昔の夢が蘇る



「これは…?」

「あんた宛てに。黄悠からの文だ」


分からない、といった気持ちを込め甘寧を見つめれば、彼もまた目を瞬かせる。
黄悠なんて人は、知らない。
咲良には思い当たるある人の名があれども、ついに甘寧の口から飛び出すことは無かった。

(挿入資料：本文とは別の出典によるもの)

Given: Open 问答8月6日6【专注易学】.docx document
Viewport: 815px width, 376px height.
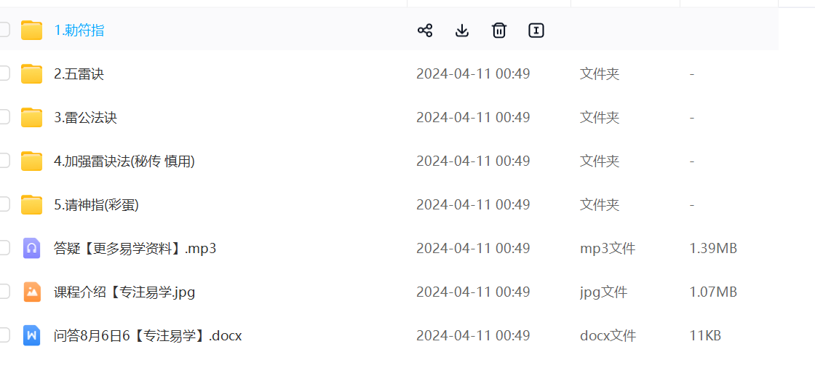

「恐らくそれは偽名なのでしょう。落涙殿が本名を名乗られなかったように、彼もまた同じく」

「偽名!?…なら、落涙が首を傾げても仕方がねえな。まずは読んでみろよ。差出人は黄悠。あんたの実弟だ」

「実弟って…わ、わたしの…弟から…?」


悠生からの、手紙。
信じられない、いや、信じてはいけないような気がした。
ずっと…、突然引き離され、生き別れたあの日から、一日だって忘れたことは無かった。
孫策の遺言、予言に出た悠久との再会。
その悠久とはやはり笛ではなく、弟のことだったのだ。
由来は知らないが悠生はこうゆうと名乗っていたらしいから、もし予言がこの日のことを示しているならば、姓は黄、名が悠と書くのだろう。

返事をする声も、文を持つ手も小刻みに震えてしまう。
怖くて、封が開けられない。
内容を見なければ、本当に弟の書いた手紙かどうかも確かめられないのに。
自然と呼吸も荒くなるが、そうでもしないと感極まって泣き叫んでしまいそうだった。


「落涙殿…私は先程、形式には拘りたくないと言いましたが、実は、貴女の弟は捕虜として暮らしているのです。ですから…不躾ですが、手紙の内容を口にしていただけませんか?」


捕虜、という単語に咲良は目を見開かせた。
以前、太公望は悠生が蜀に暮らしていると教えてくれた。
蜀とは緊張状態にある孫呉だが、何故弟を捕らえるに至ったかが全く想像出来なかった。


「どうしてもそうしなければいけないのなら、従います。でも、あの子が捕虜とは…」

「先日、孫呉は樊城にて蜀の関羽を討ちました。その際、戦場に倒れていた黄悠殿を発見し、捕虜としたのです」

「そんな…どうしてあの子が戦場に…?」


蜀軍、樊城の戦い…捕虜。
いくつものキーワードを得たところで、悠生が辿った道を正解に掴むことは難しかった。
全ては手紙に記されているはずだ。
そう予感した咲良は、一度大きく深呼吸をして気持ちを落ち着かせ、円卓に手紙を広げた。


「何なんだこれは。俺には読めねえが…」

「私もです。柔らかな曲線…初めて見る字形ばかりですね…」


初めて平仮名を目にした二人は、興味津々と言った様子である。
まるで、習字の教科書を見ているかのようだ。
細い筆を巧みに操り、全体的に平仮名を多用した悠生の手紙。
高貴な女性が書いたもののような、繊細な雰囲気を感じた。
確かに悠生は字が上手だったが、筆を自由に扱えるようになるには相当の時間を費やしたことだろう。


「では落涙殿。宜しいでしょうか」

「は、はい。えっと…【咲良ちゃんへ。まずは、ごめんなさい。ぼくのせいで、こんなことになっちゃって。ほんとに、ごめんね】」


それが、書き始め。
生き別れた弟の綴った文字が、悲痛なほどに叫んでいたのは、謝罪の言葉であった。